TEXT SHOWN
______

Cash flows provided by financing activities in 2001 included the impact of
issuing $170 million in a private placement of Notes in July 2001 used to
partially fund the Cody Company acquisition. Partially offsetting this debt
increase was the reduction to the balance outstanding on the revolving credit
facility and the May 2001 prepayment of $16 million in debt that was due in May
2002.
Cash flows provided by financing activities in 2000 included $85.1 million
in proceeds received from the sale of common stock, both in a block trade and
through the exercise of employee stock options. Of the proceeds, $51.6 million
was used to repurchase all of the outstanding shares of preferred stock.
Additional cash used in financing activities included $24 million used to reduce
the year-end debt balance to $269 million from $293 million in 1999 and cash
used to pay dividends to stockholders.
We have a revolving credit facility with a group of banks, the revolving
term of which runs to October 2006. The available credit line under this
facility, currently $250 million, is subject to adjustment on the basis of the
present value of estimated future net cash flows from proved oil and gas
reserves (as determined by the banks' petroleum engineer) and other assets.
Accordingly, oil and gas prices are an important part of this computation. Since
the current price environment remains volatile, management can not predict how
future price levels may change the banks' long-term price outlook. To reduce the
impact of any redetermination, we strive to manage our debt at a level below the
available credit line in order to maintain excess borrowing capacity. At year
end, this excess capacity totaled $155 million, or 62% of the total available
credit line. Management believes it has the ability to finance, if necessary,
our capital requirements, including acquisitions. Oil and gas prices also affect
the calculation of the financial ratios for debt covenant compliance. Please
read Note 5 of the Notes to the Consolidated Financial Statements for a more
detailed discussion of our revolving credit facility.
24
In the event that the available credit line is adjusted below the
outstanding level of borrowings, we have a period of three months to reduce our
outstanding debt to the adjusted credit line with a requirement to provide
additional borrowing base assets or pay down one-third of the excess during each
of the three months.
Our 2003 interest expense is expected to be approximately $23.6 million,
including interest on the $170 million 7.33% weighted average fixed rate notes
used to partially fund the acquisition of Cody Company.
Capitalization
Our capitalization information is as follows:
As of December 31,
(In millions) 2002 2001 2000
------------------------------------------------------------------------
Long-Term Debt $ 365.0 $ 393.0 $ 253.0
Current Portion of Long-Term Debt -- -- 16.0
---------------------------
Total Debt $ 365.0 $ 393.0 $ 269.0
===========================
Stockholders' Equity
Common Stock (net of Treasury Stock) $ 350.7 $ 346.6 $ 242.5
---------------------------
Total Equity $ 350.7 $ 346.6 $ 242.5
---------------------------
Total Capitalization $ 715.7 $ 739.6 $ 511.5
===========================
Debt to Capitalization 51.0% 53.1% 52.6%
---------------------------
During 2002, dividends were paid on our common stock totaling $5.1
million. We have paid quarterly common stock dividends of $0.04 per share since
becoming publicly traded in 1990. The amount of future dividends is determined
by our Board of Directors and is dependent upon a number of factors, including
future earnings, financial condition and capital requirements.

______

DATASET SECTION
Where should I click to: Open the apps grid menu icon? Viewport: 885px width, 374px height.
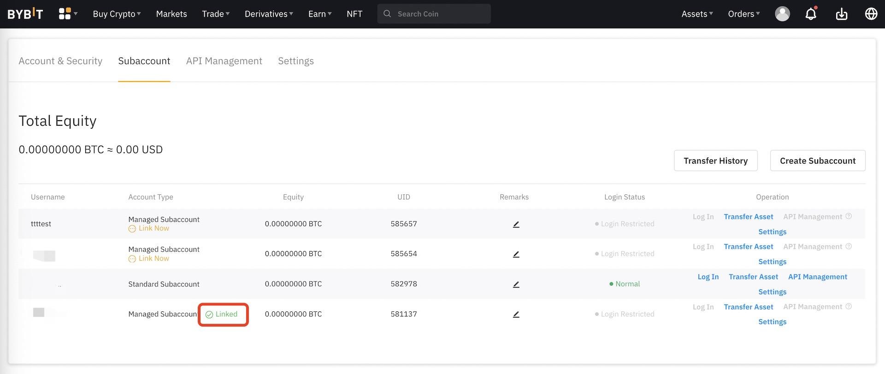coord(65,14)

______

WHAT YOU NEED TO DO
1. Summarize the financing and capitalization text in three sentences.
2. List every row of the capitalization table in the financing and capitalization text that carries figures.
3. Carry on the financing and capitalization text from the point where it stops.

FINAL RESULTS
1. In 2001 the company issued $170 million in notes to partially fund the Cody Company acquisition, while reducing its revolving credit balance and prepaying $16 million of debt. In 2000 it raised $85.1 million from common stock sales and used $51.6 million of that to repurchase all outstanding preferred stock. Its revolving credit line, currently $250 million and tied to oil and gas reserve values, had $155 million of excess capacity at year end, and total debt stood at $365.0 million at the end of 2002 for a debt-to-capitalization ratio of 51.0%.

2.
- Long-Term Debt
- Current Portion of Long-Term Debt
- Total Debt
- Common Stock (net of Treasury Stock)
- Total Equity
- Total Capitalization
- Debt to Capitalization

3.
In May 2000, we bought back all of the shares of preferred stock from the
holder for $51.6 million. Since this stock had been recorded at a stated value
of $56.7 million on our balance sheet, we realized a negative dividend to
preferred stockholders of $5.1 million. We received net proceeds of $71.5
million from the sale of 3.4 million shares of common stock in a public offering
primarily to fund this transaction. After repurchasing the preferred stock, the
excess proceeds were used to reduce debt.
Capital and Exploration Expenditures
On an annual basis, we generally fund most of our capital and exploration
activities, excluding major oil and gas property acquisitions, with cash
generated from operations. We budget these capital expenditures based on our
projected cash flows for the year.
The following table presents major components of our capital and
exploration expenditures for the three years ended December 31, 2002.
(In millions) 2002 2001 2000
------------------------------------------------------------------------
Capital Expenditures
Drilling and Facilities $ 67.0 $ 119.5 $ 80.0
Leasehold Acquisitions 4.8 12.9 10.9
Pipeline and Gathering 4.1 3.8 3.2
Other 1.4 1.9 2.6
----------------------------------
77.3 138.1 96.7
----------------------------------
Proved Property Acquisitions 8.8 244.1/(1)/ 6.0
Exploration Expenses 40.2 71.2 19.9
----------------------------------
Total $ 126.3 $ 453.4 $ 122.6
==================================
-------------------------------------------------------------------------
(1) The 2001 amount includes the $49.9 million common stock component of
the Cody acquisition and excludes the $78.0 million deferred tax
gross-up. See Note 14, Cody Acquisition.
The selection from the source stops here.